◆ Directive
Copy out again, word for word, the lines from the one containing "Given: Open the Fish Taco Dinner item" through the last line, leaving out the pictures.

◆ Task material
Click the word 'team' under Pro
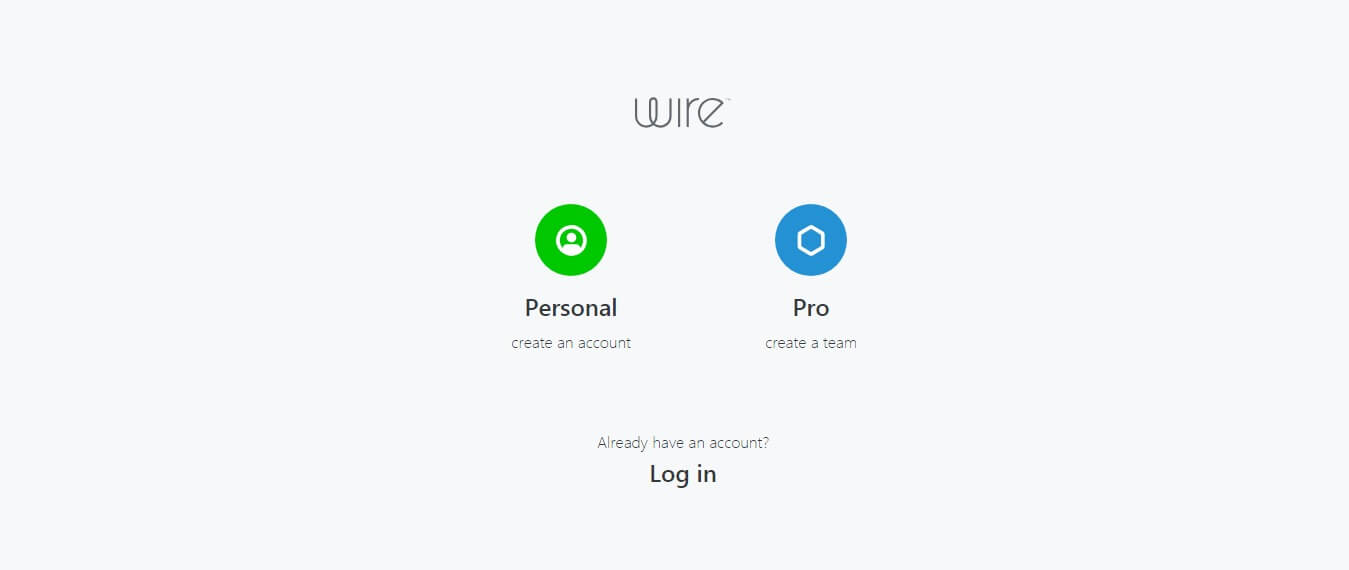 (840, 343)
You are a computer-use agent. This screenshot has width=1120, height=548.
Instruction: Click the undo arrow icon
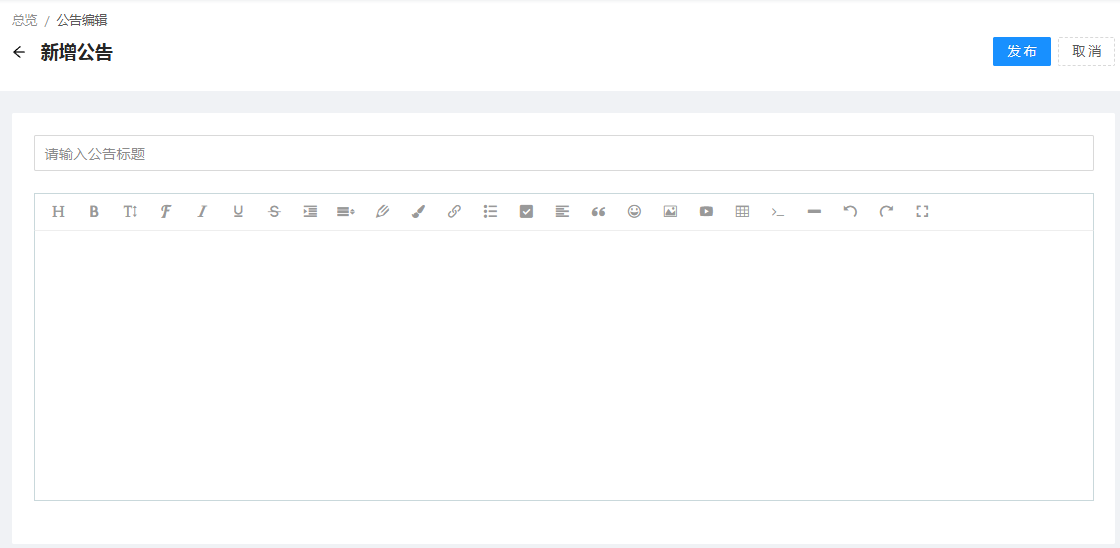point(850,212)
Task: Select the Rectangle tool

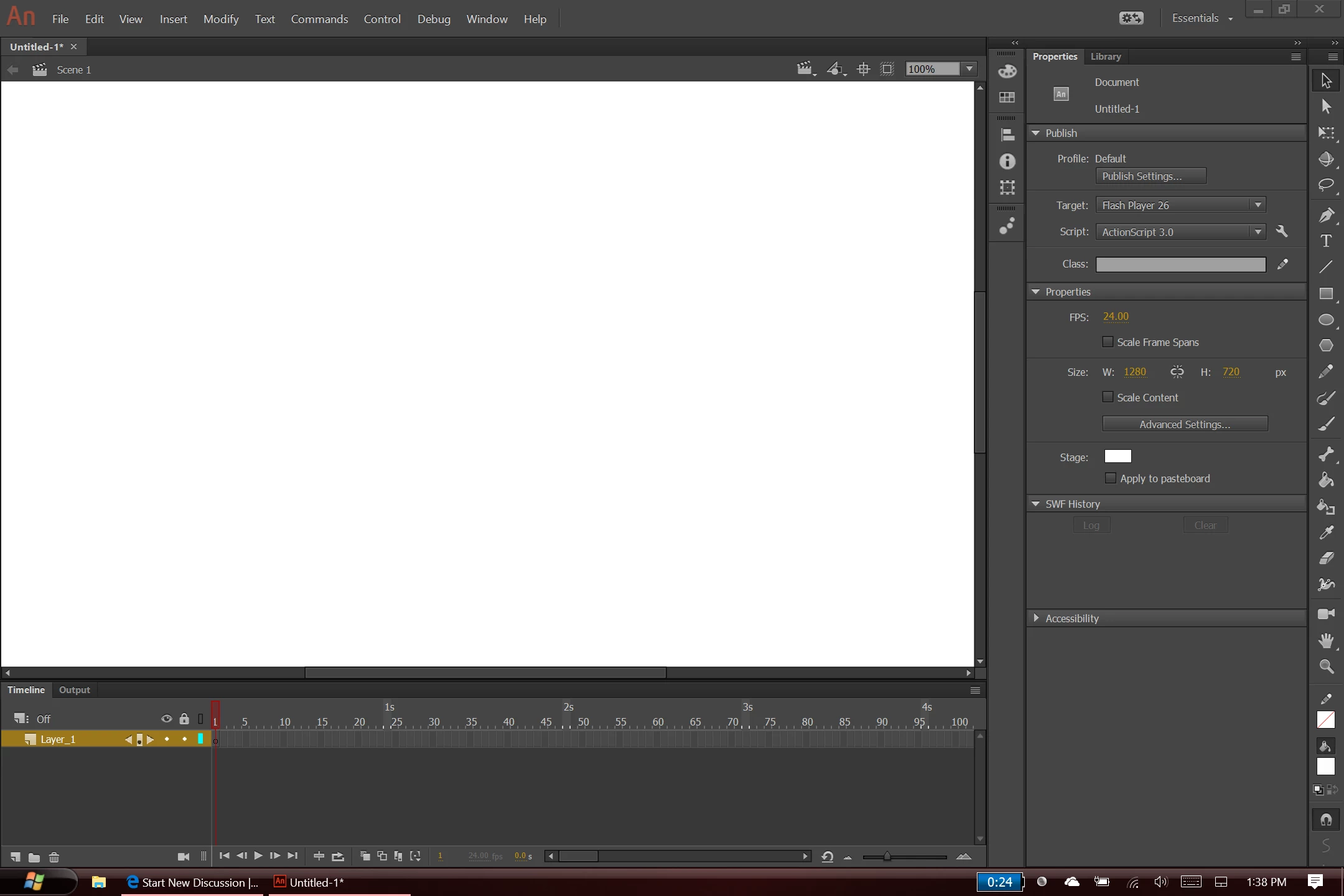Action: tap(1326, 293)
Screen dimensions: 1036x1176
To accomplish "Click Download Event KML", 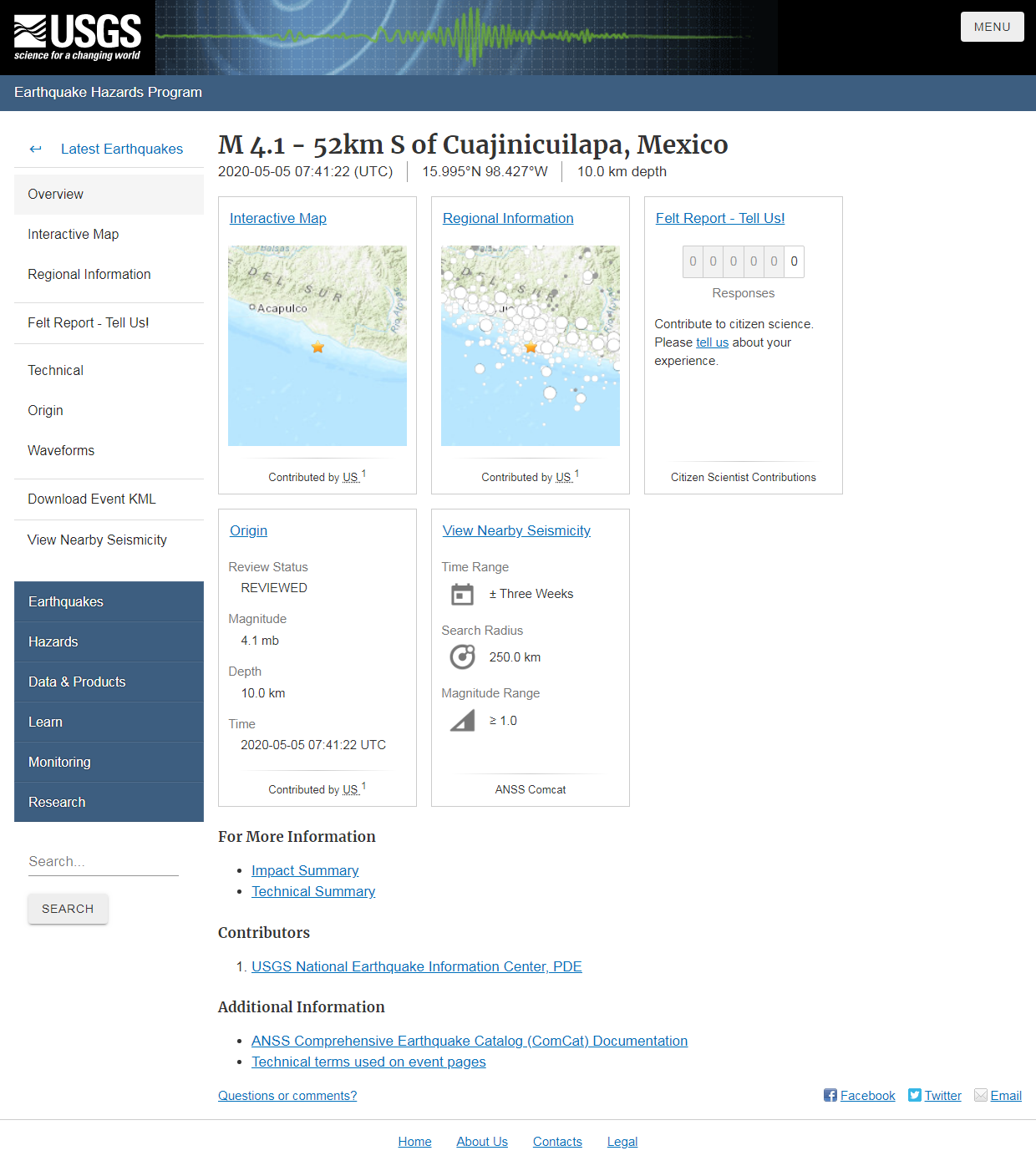I will 92,499.
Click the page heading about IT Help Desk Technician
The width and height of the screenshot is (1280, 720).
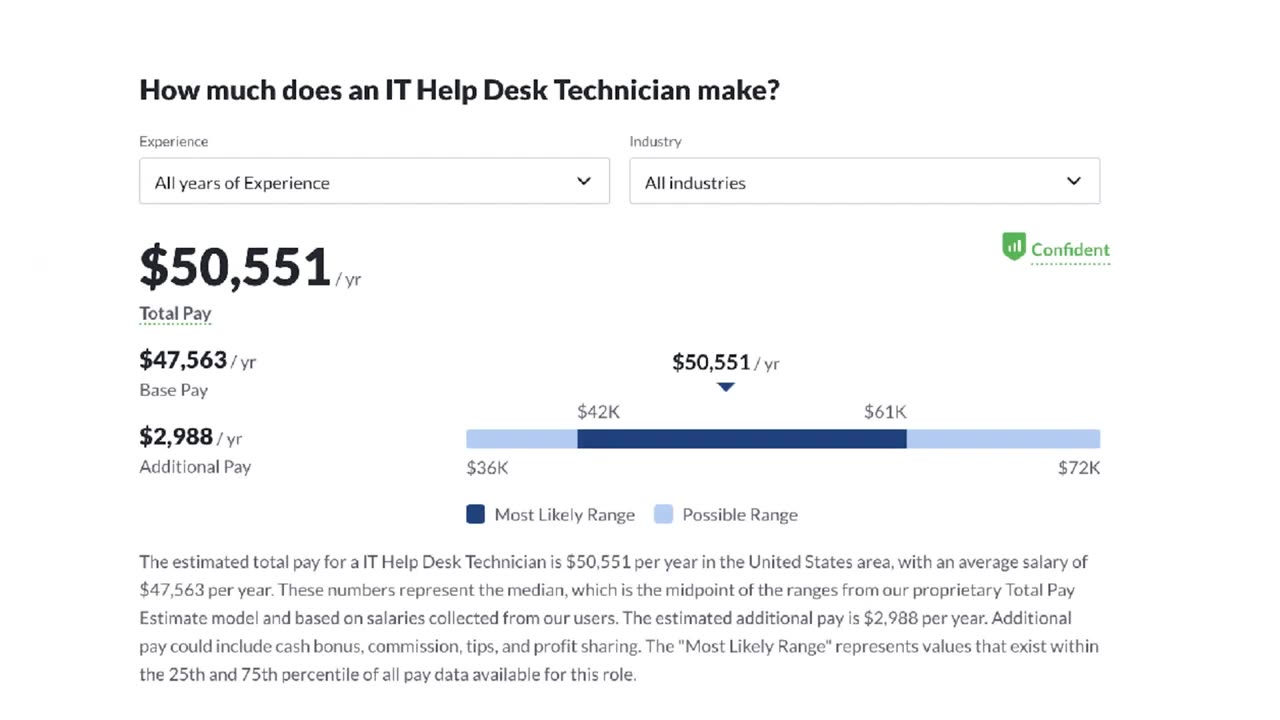pyautogui.click(x=459, y=90)
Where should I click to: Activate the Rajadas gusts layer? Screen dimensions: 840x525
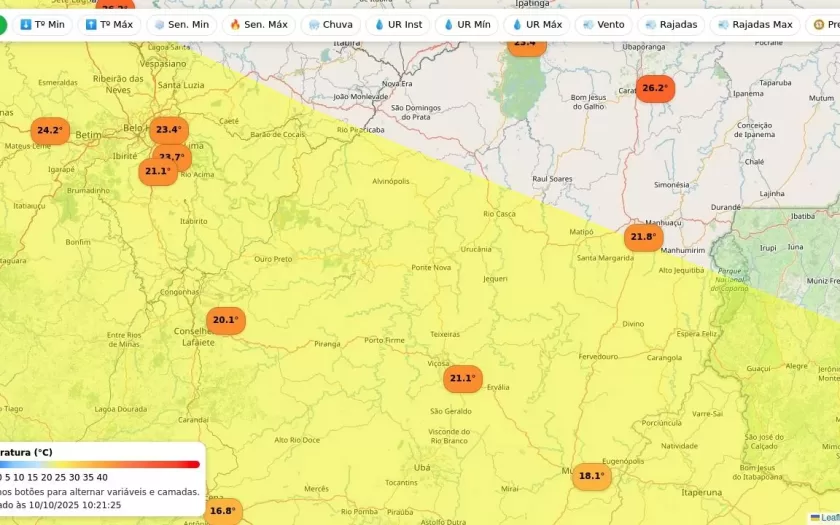point(671,25)
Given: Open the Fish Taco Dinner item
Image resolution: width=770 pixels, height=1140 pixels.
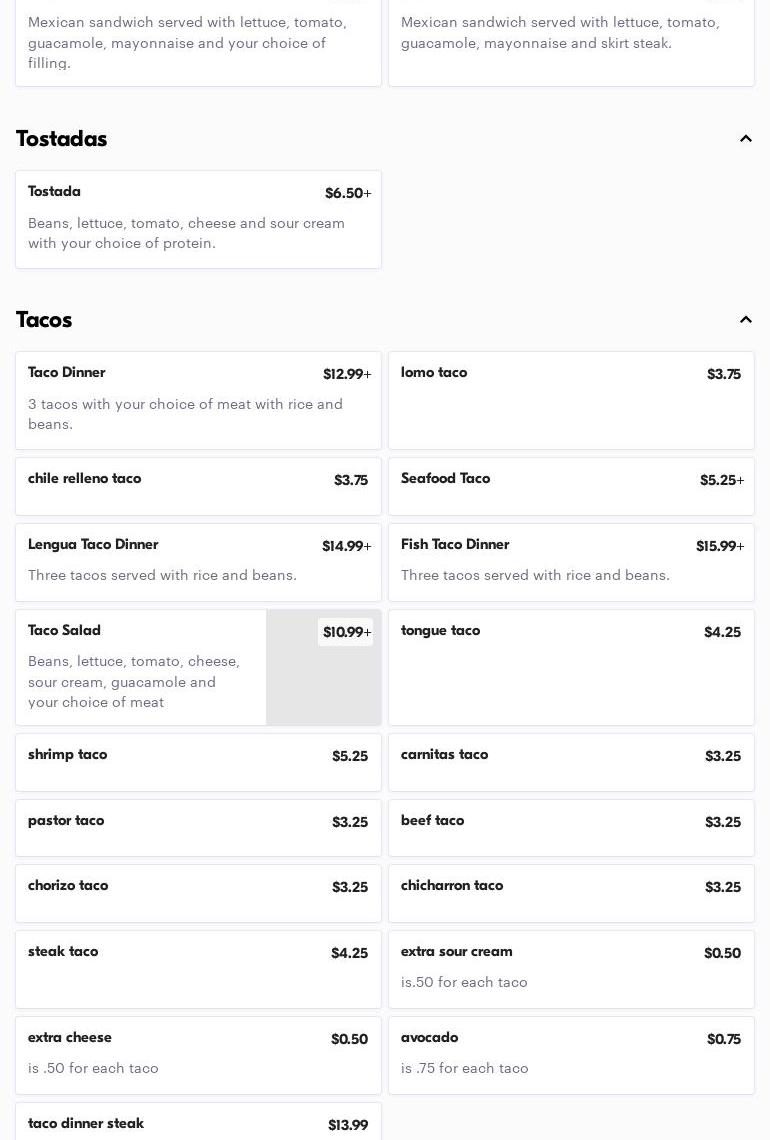Looking at the screenshot, I should click(571, 562).
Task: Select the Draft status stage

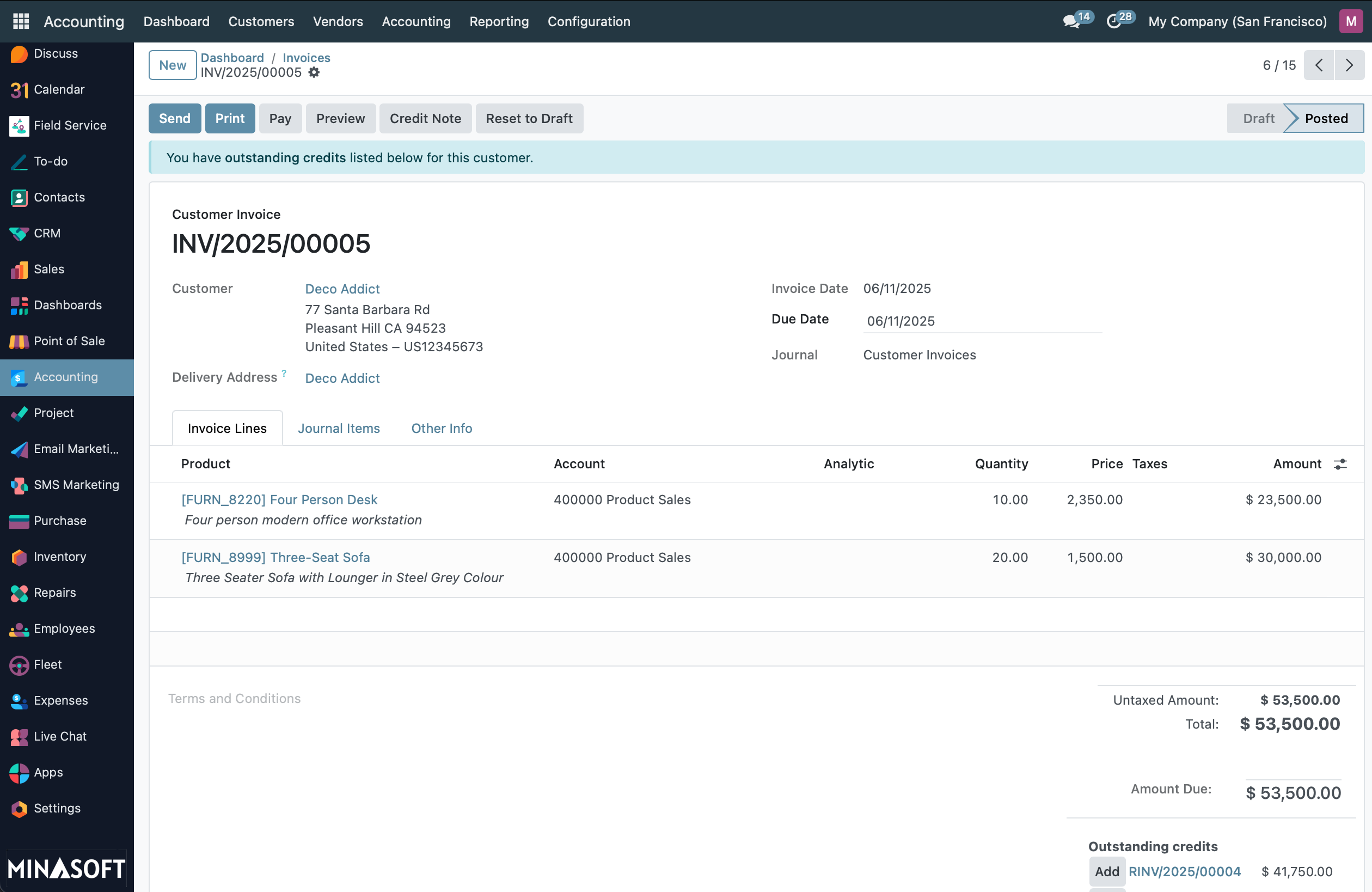Action: [1258, 118]
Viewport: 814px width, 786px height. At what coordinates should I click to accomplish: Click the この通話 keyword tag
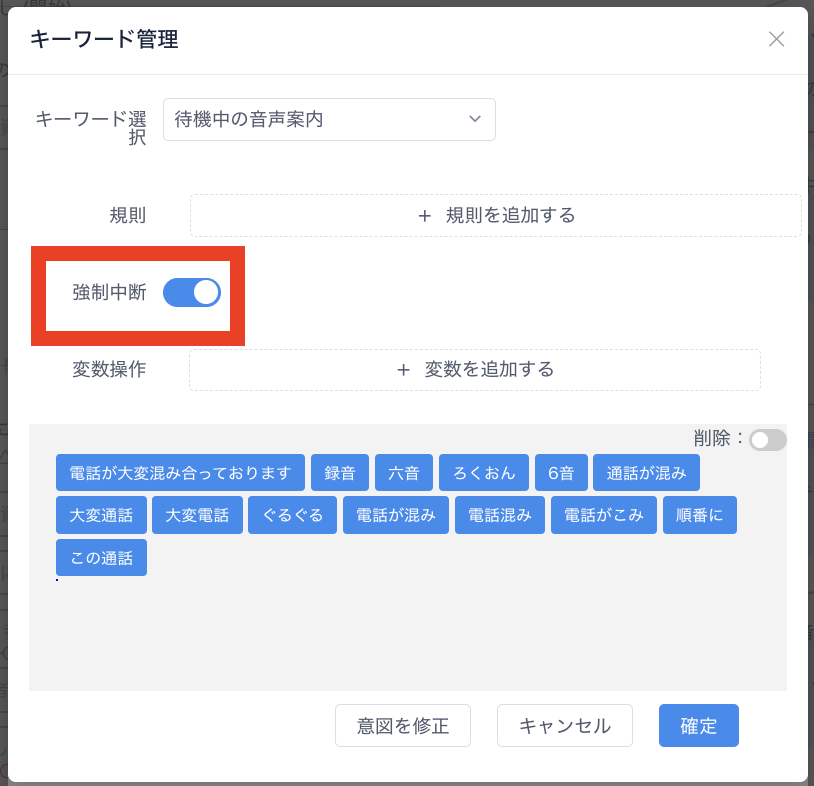tap(101, 557)
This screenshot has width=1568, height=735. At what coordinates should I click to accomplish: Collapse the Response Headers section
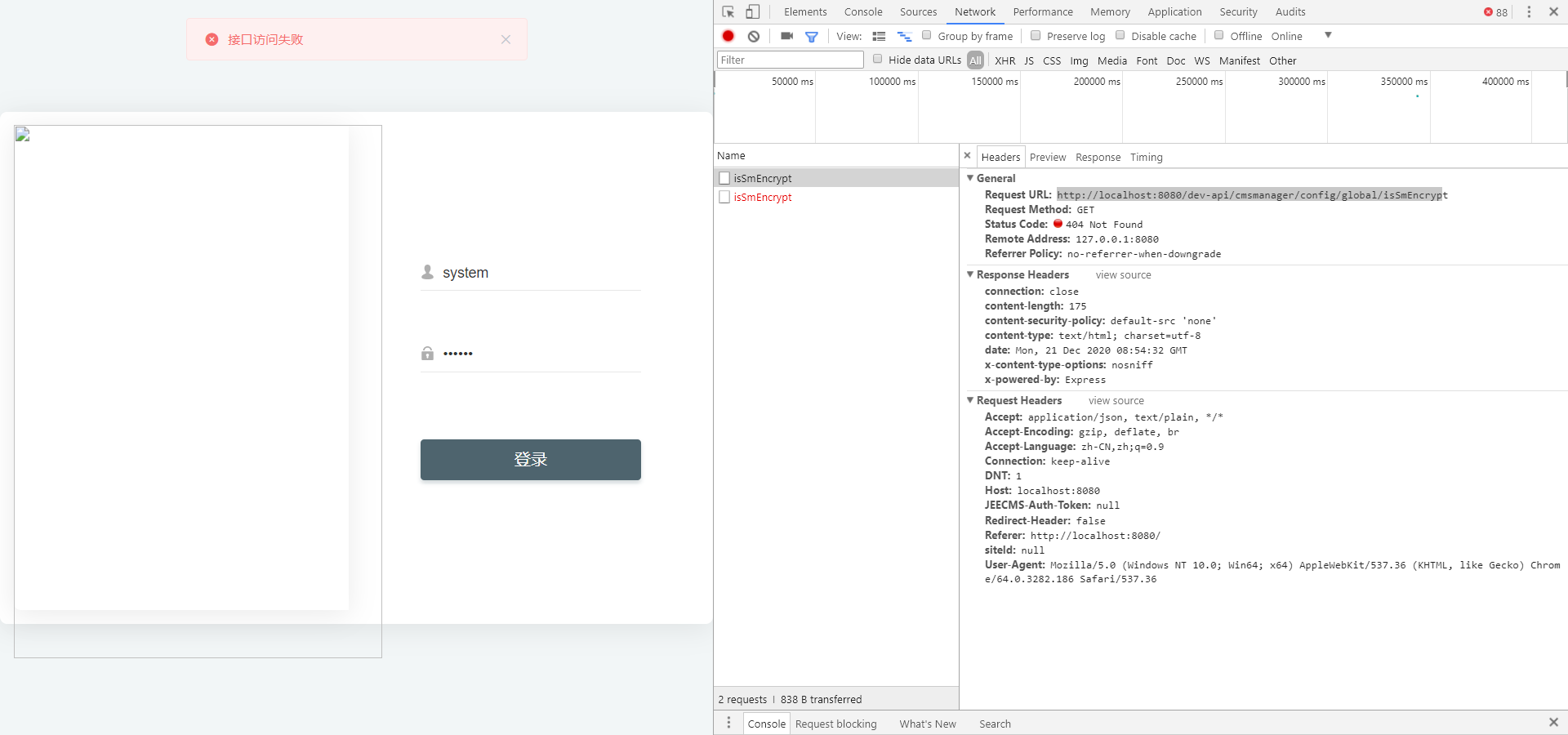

◆ The output
Given: Open the Fish Taco Dinner item
Image resolution: width=770 pixels, height=1140 pixels.
Looking at the screenshot, I should click(571, 562).
Task: Select the Draft status stage

Action: [1258, 118]
Viewport: 814px width, 786px height. At what coordinates should I click to accomplish: Click the この通話 keyword tag
tap(101, 557)
This screenshot has width=1568, height=735. At what coordinates should I click to accomplish: Collapse the Response Headers section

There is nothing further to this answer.